Employees downsized from a tech firm claim age bias led to their dismissals.

For nearly 13 years, David Olson, 59, worked as an engineer at Seagate Technology, a California-based computer hard drive manufacturer. He'd managed an engineering group, led technical teams and, with colleagues, had a patent pending. The last thing he expected was to be laid off.

"My performance reviews were good and I had made many contributions to Seagate," he said. But in 2004, he and 500 others lost their jobs. His next surprise was the pattern of layoffs: He noticed that a disproportionate share were workers over 50. That violated the federal Age Discrimination in Employment Act (ADEA), he concluded, and he filed an age discrimination suit.

Beth Bertelson, an attorney for Olson and 63 other ex-employees, said, "The workers we’re representing were highly talented with strong track records." They are seeking compensation for wages and benefits lost since the 2004 layoffs.

In the lawsuit, Bertelson and co-counsel, along with AARP Foundation lawyers, argued that Seagate pursued several improper practices. One was pressuring older workers to retire and firing older workers who refused. Another was transferring duties and jobs from older workers to younger replacements or hiring younger workers shortly before and after firing older workers.

Olson found work a year later, but his new firm, a start-up in California, laid him off last December.
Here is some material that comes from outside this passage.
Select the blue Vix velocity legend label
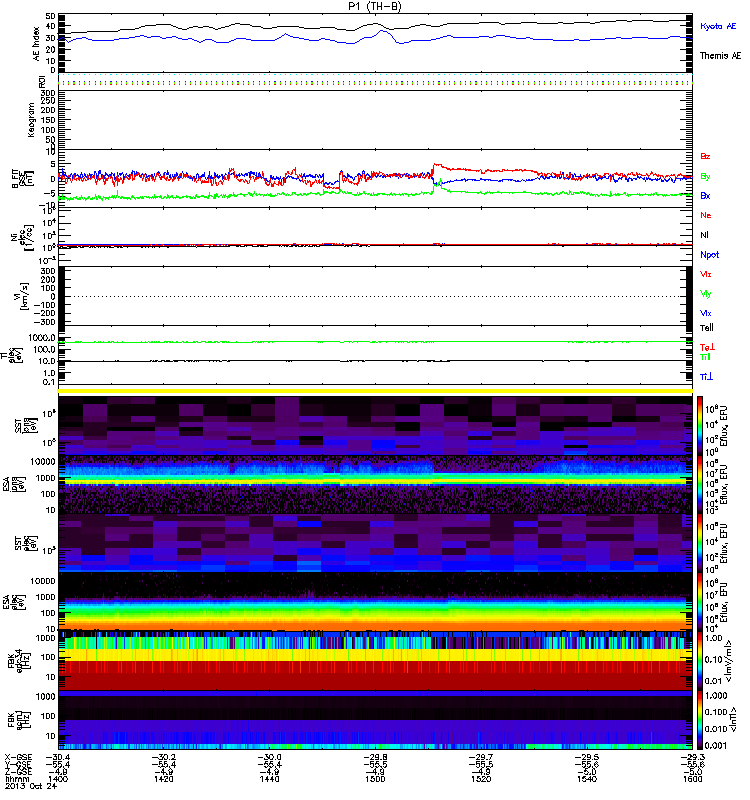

He continues to look for work. Seagate has continued to struggle, announcing another round of budget cuts last month. "Everyone loses with age-based layoffs," said AARP Foundation attorney Daniel Kohrman. "Due to stereotypes about older workers, a strong contributor is cast aside. He or she typically finds a lesser job, may have to cash in retirement funds and may lose health coverage. The company is worse off, too. In the end, it needs experienced staff."

Seagate attorneys denied the firm acted improperly, but preliminary rulings last year favored the ex-workers. A full trial is expected.

What it means to you: Know your rights. Check with union representatives if your company is unionized, and check websites such as the Equal Employment Opportunity Commission or workplacefairness.org.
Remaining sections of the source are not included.